*** Opening SOURCE RECORDS ***

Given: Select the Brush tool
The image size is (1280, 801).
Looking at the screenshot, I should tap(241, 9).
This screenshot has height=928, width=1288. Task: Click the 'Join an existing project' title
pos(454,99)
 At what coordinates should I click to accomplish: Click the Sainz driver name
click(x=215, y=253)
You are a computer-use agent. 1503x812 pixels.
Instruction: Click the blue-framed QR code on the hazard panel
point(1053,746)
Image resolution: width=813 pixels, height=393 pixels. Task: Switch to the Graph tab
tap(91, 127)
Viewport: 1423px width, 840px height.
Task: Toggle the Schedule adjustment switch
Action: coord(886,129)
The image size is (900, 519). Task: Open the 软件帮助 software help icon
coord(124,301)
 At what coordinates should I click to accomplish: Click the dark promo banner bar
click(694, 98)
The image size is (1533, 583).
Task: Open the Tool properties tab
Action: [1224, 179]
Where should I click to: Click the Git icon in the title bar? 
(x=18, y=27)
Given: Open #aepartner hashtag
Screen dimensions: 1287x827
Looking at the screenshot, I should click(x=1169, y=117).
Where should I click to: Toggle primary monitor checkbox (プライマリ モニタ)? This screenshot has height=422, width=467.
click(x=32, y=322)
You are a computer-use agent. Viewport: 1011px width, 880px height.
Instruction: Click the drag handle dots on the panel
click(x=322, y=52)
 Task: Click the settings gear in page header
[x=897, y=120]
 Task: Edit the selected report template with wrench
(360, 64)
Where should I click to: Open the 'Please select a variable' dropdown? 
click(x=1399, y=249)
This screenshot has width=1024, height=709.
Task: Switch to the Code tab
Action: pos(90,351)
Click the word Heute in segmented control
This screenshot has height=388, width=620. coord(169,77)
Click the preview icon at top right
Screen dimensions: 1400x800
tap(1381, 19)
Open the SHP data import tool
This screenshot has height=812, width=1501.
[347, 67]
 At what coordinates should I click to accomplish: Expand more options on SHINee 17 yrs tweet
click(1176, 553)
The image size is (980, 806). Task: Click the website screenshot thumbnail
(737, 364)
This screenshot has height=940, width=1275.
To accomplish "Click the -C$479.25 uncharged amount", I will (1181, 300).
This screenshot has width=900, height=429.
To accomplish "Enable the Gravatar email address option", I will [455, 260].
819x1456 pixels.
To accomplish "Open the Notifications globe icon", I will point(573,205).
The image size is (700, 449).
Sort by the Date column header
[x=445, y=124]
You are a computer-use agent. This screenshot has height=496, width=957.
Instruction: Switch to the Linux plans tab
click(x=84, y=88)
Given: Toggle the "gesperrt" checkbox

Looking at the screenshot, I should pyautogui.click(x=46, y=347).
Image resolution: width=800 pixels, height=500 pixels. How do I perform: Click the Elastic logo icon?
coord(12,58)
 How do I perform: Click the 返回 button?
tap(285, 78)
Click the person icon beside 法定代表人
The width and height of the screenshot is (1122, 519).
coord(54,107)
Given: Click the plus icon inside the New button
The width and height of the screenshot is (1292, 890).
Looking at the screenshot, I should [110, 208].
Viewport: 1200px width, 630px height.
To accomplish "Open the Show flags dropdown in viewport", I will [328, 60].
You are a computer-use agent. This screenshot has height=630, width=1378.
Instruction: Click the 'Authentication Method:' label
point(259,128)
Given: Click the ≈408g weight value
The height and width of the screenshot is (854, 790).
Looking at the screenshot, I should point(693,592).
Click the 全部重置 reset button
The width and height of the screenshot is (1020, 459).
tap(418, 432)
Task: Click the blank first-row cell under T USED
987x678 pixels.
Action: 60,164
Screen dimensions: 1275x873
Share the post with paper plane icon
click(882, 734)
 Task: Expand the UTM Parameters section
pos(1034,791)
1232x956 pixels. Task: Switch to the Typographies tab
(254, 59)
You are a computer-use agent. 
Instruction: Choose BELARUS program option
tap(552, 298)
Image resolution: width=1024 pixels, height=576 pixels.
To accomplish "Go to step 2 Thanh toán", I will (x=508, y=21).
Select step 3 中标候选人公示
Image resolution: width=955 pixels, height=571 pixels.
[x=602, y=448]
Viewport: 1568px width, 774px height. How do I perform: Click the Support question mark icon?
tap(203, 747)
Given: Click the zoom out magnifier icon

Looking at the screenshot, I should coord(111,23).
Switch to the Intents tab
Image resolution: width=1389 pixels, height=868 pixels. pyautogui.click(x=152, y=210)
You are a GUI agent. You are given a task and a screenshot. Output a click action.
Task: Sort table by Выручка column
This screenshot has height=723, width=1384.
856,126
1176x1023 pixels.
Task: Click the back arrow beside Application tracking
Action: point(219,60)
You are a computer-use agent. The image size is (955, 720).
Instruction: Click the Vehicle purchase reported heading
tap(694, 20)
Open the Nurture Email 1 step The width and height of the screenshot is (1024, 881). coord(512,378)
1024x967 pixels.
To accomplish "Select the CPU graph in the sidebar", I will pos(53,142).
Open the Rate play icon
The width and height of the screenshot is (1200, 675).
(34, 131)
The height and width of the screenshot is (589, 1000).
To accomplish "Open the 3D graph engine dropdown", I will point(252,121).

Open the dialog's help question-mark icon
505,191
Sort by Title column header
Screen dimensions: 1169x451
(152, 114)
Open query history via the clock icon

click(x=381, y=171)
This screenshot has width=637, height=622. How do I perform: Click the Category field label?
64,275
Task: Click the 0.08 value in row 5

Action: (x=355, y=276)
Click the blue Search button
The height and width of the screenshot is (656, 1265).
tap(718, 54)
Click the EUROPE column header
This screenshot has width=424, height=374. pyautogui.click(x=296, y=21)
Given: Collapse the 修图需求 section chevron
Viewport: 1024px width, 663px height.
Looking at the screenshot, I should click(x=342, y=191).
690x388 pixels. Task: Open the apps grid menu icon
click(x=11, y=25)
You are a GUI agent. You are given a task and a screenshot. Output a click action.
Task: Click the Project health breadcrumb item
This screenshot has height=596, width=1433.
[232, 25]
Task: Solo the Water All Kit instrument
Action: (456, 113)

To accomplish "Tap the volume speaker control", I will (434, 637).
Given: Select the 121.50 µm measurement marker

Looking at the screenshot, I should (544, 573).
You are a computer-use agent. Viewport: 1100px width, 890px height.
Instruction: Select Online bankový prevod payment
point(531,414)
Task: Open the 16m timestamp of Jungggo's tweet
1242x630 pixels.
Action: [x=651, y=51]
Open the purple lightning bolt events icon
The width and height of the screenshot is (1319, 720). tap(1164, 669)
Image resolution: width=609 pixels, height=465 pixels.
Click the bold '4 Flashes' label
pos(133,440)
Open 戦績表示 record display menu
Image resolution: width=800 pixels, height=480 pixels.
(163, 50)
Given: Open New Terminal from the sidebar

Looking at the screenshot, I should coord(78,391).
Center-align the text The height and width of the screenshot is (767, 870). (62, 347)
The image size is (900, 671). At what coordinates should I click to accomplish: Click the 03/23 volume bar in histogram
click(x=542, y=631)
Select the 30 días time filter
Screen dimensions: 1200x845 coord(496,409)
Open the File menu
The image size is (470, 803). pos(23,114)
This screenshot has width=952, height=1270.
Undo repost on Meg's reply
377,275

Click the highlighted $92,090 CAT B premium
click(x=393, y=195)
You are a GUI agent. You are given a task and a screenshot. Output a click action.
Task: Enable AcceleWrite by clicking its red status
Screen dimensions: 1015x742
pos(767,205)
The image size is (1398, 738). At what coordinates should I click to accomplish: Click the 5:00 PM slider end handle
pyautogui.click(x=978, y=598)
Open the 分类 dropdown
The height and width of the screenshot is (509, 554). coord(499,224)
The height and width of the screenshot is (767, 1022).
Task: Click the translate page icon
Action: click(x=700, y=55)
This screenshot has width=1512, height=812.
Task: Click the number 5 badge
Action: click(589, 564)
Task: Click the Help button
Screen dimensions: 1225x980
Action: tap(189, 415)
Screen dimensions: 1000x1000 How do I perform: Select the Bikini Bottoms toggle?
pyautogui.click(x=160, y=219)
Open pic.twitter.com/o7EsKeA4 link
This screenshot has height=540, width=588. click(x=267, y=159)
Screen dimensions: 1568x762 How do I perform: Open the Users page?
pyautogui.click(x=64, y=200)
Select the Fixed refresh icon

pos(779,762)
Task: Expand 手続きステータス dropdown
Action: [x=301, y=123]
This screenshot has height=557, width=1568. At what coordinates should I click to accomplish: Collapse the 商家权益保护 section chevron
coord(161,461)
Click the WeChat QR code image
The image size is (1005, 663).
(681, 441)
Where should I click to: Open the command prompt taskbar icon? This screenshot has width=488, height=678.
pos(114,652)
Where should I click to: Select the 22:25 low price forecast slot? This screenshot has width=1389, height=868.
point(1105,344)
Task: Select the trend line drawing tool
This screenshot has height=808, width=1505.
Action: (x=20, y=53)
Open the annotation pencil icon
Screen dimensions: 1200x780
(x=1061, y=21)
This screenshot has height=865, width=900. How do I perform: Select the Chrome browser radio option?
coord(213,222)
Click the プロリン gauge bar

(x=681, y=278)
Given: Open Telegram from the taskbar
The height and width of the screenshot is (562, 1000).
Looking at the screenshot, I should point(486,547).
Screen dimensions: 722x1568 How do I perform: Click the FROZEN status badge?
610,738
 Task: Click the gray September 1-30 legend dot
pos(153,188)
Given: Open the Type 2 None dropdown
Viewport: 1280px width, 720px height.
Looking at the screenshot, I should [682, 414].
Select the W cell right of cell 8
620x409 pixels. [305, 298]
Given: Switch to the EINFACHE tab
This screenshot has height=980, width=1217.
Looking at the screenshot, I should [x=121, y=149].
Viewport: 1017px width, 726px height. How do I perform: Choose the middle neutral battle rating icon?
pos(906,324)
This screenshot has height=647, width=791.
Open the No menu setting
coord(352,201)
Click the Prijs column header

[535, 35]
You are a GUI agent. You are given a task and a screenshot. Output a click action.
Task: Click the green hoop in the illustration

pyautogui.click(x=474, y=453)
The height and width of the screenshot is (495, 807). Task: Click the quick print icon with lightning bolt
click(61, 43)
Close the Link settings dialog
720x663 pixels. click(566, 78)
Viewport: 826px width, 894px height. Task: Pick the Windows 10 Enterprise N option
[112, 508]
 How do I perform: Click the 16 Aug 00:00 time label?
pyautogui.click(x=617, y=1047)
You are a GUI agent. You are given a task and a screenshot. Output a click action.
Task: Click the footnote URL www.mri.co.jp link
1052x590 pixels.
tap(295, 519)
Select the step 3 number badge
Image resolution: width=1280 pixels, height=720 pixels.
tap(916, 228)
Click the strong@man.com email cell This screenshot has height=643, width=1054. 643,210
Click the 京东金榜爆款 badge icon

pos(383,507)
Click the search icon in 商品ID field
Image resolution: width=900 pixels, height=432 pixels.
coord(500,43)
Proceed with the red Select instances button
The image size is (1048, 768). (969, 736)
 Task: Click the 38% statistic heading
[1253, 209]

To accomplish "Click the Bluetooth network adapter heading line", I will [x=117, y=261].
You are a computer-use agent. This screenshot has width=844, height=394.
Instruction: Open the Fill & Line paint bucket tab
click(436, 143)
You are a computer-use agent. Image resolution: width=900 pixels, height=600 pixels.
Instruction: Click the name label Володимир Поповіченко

*** Closing SOURCE RECORDS ***

» EXERCISE BRIEF:
Begin at the line that has "Viewport: 1280px width, 720px height." in the entries above; stop after the line that has "Click the strong@man.com". Transcribe exactly those lines and no others.

» ANSWER AREA:
Viewport: 1280px width, 720px height.
Looking at the screenshot, I should [682, 414].
Select the W cell right of cell 8
620x409 pixels. [305, 298]
Given: Switch to the EINFACHE tab
This screenshot has height=980, width=1217.
Looking at the screenshot, I should [x=121, y=149].
Viewport: 1017px width, 726px height. How do I perform: Choose the middle neutral battle rating icon?
pos(906,324)
This screenshot has height=647, width=791.
Open the No menu setting
coord(352,201)
Click the Prijs column header

[535, 35]
You are a GUI agent. You are given a task and a screenshot. Output a click action.
Task: Click the green hoop in the illustration

pyautogui.click(x=474, y=453)
The height and width of the screenshot is (495, 807). Task: Click the quick print icon with lightning bolt
click(61, 43)
Close the Link settings dialog
720x663 pixels. click(566, 78)
Viewport: 826px width, 894px height. Task: Pick the Windows 10 Enterprise N option
[112, 508]
 How do I perform: Click the 16 Aug 00:00 time label?
pyautogui.click(x=617, y=1047)
You are a GUI agent. You are given a task and a screenshot. Output a click action.
Task: Click the footnote URL www.mri.co.jp link
1052x590 pixels.
tap(295, 519)
Select the step 3 number badge
Image resolution: width=1280 pixels, height=720 pixels.
tap(916, 228)
Click the strong@man.com email cell This screenshot has height=643, width=1054. 643,210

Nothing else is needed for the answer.